((
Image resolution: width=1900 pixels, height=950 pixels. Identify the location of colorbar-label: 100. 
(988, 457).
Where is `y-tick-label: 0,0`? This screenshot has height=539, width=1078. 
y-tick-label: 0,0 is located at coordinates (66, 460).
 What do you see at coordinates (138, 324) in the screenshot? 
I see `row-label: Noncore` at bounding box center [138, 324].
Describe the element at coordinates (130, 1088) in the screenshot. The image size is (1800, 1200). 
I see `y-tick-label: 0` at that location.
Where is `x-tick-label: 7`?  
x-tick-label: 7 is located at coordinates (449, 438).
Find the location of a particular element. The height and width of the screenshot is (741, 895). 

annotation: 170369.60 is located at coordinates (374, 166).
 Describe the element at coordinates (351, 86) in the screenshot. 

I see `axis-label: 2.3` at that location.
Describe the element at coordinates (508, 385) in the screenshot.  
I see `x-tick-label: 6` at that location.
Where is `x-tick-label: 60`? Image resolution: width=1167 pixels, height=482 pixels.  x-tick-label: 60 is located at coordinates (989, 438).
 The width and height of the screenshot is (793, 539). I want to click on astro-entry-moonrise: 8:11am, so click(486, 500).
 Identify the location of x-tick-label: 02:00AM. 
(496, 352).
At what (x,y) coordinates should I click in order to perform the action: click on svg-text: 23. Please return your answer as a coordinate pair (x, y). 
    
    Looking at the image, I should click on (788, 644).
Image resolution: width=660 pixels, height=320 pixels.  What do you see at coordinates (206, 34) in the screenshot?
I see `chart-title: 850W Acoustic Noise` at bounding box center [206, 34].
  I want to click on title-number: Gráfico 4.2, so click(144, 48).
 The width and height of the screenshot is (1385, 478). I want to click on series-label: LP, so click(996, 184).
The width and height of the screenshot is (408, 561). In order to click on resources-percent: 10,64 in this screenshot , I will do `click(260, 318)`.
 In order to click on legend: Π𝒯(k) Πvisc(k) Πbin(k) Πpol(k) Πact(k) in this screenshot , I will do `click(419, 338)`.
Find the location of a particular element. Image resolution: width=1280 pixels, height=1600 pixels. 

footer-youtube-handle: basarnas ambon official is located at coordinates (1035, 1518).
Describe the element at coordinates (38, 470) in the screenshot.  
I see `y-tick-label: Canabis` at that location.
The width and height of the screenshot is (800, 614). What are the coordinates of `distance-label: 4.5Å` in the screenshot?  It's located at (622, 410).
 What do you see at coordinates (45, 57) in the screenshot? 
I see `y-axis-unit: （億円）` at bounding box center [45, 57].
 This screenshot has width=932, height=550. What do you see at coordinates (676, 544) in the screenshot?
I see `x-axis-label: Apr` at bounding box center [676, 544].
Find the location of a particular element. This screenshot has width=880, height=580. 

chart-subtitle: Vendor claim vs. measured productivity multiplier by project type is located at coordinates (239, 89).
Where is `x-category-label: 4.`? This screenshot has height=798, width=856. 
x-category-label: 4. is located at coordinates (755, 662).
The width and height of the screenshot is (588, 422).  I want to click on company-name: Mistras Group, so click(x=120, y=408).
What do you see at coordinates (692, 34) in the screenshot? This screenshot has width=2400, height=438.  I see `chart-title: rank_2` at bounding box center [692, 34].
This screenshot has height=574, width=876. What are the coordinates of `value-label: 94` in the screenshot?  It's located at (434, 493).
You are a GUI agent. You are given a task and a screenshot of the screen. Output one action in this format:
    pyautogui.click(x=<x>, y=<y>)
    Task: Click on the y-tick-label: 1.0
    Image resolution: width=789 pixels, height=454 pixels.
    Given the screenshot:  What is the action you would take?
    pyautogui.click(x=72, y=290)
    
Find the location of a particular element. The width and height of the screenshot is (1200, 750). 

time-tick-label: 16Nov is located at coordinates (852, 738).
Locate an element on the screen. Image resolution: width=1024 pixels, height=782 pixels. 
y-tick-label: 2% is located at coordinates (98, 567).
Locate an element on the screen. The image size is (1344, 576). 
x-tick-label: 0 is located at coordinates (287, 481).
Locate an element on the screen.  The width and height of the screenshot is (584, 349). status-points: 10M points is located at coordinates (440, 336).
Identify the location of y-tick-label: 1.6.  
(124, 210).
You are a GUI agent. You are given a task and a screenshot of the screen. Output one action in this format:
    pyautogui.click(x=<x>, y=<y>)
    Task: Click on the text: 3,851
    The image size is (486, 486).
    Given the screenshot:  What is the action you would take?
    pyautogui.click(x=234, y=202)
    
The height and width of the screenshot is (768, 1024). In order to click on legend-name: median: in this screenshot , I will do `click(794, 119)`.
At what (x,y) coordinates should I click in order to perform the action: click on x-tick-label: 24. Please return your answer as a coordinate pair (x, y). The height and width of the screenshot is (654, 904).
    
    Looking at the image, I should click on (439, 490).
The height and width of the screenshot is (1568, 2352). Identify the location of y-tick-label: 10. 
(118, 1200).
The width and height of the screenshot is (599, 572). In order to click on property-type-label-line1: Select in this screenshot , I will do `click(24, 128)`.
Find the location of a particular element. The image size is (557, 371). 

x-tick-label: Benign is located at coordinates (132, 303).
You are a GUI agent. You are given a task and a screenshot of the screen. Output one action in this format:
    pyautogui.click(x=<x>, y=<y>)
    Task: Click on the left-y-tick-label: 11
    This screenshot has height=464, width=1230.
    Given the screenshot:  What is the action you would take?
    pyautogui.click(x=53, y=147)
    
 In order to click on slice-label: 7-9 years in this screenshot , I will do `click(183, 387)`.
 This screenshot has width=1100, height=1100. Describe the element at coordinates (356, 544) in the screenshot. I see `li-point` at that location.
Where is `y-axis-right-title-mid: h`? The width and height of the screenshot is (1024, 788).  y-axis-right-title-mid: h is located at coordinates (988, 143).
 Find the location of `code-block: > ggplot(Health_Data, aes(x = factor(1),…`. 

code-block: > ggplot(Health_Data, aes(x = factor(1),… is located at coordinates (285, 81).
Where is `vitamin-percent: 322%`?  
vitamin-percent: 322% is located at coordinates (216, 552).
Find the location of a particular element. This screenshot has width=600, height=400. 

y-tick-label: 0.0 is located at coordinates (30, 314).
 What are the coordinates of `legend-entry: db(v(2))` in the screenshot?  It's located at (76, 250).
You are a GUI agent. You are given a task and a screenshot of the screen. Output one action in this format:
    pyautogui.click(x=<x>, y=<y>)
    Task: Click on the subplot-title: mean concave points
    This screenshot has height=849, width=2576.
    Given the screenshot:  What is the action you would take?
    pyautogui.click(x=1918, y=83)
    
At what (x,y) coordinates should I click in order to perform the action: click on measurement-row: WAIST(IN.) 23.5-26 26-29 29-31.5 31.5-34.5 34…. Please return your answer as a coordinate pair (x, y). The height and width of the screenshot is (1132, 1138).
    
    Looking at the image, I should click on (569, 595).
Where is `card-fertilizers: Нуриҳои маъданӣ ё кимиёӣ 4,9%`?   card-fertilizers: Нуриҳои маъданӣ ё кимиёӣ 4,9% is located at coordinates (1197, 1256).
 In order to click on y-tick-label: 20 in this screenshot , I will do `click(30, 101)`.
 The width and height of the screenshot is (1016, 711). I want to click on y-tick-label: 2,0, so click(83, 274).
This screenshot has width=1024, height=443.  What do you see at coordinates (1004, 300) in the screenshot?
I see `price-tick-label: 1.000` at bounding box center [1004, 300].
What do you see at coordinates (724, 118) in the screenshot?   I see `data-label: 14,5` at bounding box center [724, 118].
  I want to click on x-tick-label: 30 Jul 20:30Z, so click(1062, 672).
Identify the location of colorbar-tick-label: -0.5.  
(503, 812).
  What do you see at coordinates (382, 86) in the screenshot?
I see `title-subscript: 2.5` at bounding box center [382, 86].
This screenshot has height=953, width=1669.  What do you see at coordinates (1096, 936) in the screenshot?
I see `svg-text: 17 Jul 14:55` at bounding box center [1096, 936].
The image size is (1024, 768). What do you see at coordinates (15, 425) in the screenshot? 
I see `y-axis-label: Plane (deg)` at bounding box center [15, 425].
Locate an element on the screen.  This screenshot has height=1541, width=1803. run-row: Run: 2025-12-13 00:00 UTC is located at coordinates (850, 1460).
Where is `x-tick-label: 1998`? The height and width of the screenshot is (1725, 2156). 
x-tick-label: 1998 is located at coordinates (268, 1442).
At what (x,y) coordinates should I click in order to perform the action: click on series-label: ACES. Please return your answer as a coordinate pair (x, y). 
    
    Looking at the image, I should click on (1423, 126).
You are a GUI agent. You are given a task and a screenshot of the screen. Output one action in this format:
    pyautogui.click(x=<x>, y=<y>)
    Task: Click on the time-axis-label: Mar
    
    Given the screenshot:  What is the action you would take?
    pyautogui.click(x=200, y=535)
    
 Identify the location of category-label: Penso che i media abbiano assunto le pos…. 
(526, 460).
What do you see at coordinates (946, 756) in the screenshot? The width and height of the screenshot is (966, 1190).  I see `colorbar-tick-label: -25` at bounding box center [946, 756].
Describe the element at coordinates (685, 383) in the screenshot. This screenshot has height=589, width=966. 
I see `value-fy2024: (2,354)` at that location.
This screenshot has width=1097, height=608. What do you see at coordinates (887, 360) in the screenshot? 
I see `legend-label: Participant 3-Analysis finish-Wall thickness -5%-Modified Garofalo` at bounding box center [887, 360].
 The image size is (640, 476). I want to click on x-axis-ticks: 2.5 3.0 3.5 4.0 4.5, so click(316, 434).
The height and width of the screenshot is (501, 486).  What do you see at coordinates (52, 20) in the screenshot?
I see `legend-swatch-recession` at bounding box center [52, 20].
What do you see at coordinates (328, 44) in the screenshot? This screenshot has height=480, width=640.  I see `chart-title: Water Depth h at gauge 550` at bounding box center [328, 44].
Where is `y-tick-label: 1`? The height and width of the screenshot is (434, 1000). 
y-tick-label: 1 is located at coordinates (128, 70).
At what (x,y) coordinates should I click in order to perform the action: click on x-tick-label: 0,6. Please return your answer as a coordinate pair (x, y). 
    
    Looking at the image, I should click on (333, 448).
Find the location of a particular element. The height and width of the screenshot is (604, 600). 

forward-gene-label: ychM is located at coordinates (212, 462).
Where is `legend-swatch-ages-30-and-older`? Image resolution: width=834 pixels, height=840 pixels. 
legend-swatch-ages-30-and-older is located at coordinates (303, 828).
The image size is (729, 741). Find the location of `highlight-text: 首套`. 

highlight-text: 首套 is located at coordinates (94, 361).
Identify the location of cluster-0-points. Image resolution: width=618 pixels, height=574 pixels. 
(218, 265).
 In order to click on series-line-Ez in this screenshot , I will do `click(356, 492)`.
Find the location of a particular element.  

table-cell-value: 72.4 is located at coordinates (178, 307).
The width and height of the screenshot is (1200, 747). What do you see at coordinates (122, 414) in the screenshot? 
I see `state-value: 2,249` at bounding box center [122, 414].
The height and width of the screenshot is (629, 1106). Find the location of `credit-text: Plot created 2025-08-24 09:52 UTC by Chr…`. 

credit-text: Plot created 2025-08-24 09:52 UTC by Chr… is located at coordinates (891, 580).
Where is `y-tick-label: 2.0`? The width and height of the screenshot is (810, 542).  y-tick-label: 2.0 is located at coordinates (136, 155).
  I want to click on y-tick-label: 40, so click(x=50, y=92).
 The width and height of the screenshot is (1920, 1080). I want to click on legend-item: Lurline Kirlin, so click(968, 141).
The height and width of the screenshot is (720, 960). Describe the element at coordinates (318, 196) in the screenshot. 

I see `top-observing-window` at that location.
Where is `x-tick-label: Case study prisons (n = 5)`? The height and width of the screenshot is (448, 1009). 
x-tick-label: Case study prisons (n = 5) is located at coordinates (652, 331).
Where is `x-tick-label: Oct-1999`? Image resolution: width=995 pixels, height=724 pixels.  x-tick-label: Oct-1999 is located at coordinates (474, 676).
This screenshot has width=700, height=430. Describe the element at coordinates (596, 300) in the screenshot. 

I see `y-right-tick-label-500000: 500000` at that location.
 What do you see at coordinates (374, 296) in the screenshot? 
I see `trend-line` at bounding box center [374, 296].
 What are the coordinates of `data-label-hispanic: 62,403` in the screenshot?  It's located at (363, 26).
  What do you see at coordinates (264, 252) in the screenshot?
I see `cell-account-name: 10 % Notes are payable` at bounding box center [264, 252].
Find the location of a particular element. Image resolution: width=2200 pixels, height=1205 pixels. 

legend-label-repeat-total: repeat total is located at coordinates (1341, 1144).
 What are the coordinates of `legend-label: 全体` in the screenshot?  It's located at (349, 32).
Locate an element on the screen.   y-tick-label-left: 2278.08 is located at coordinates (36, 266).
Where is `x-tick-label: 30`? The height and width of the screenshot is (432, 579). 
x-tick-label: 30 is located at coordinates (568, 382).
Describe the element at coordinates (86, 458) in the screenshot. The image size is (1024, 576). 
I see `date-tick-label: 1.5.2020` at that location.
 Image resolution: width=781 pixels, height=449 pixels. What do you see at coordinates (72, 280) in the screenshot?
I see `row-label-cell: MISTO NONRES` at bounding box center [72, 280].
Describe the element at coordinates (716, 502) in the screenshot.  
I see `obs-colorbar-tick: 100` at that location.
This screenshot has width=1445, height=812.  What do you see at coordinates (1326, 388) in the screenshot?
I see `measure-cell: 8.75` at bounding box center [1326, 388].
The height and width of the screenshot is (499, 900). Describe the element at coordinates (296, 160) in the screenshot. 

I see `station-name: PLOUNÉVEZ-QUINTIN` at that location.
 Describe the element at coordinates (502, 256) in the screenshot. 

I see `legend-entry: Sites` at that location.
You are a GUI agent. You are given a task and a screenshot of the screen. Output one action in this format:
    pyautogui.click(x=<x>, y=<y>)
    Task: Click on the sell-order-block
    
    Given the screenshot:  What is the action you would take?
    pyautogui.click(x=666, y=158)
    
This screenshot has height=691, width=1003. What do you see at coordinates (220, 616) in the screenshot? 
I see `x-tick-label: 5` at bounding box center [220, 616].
))
» **PROBLEM DESCRIPTION**:
Transcribe the records verbatim, starting with the line that contains "This screenshot has height=691, width=1003." and continuing through the end of the records.

» **EXPECTED ANSWER**:
This screenshot has height=691, width=1003. What do you see at coordinates (220, 616) in the screenshot? 
I see `x-tick-label: 5` at bounding box center [220, 616].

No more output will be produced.